(Entries for locating text and elements)
☆ ☆ ☆ ☆ ☆ ☆ ☆

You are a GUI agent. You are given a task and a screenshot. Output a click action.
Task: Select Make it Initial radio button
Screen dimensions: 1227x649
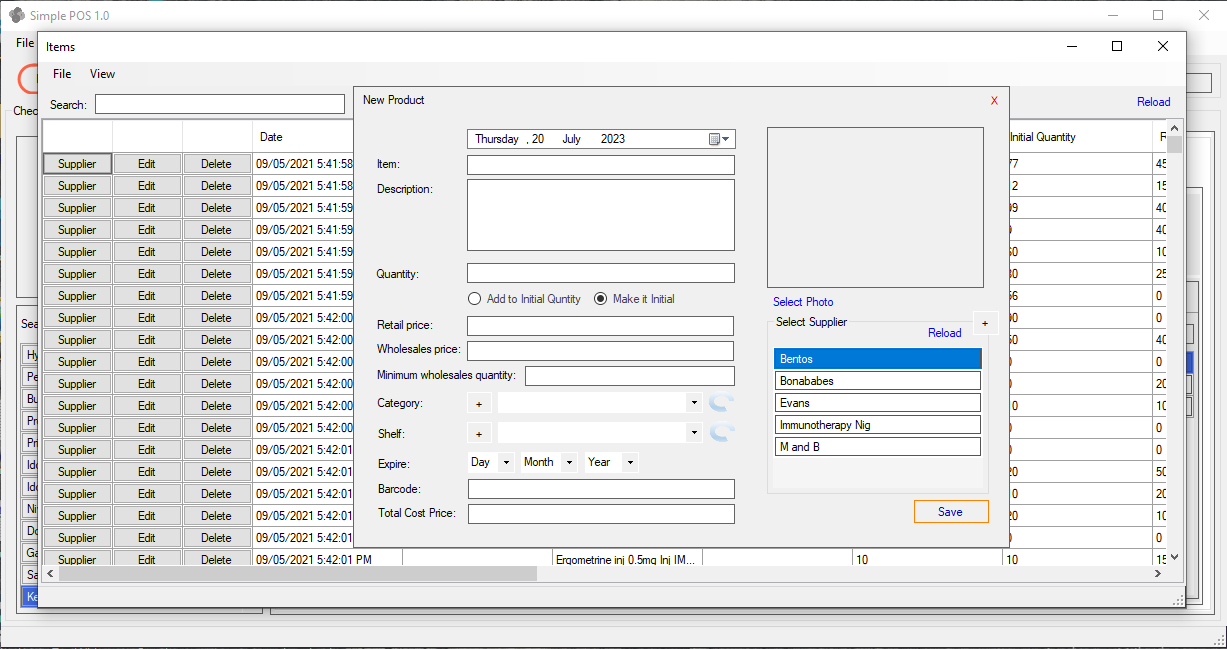click(x=601, y=299)
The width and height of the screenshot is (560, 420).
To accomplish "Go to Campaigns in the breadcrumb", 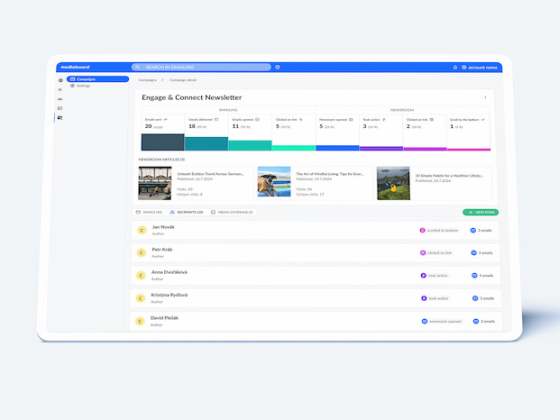I will click(148, 80).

☆ ☆ ☆ ☆ ☆ ☆ ☆

Count the lines in the data above that contain the word "screenshot". Give only that number.

2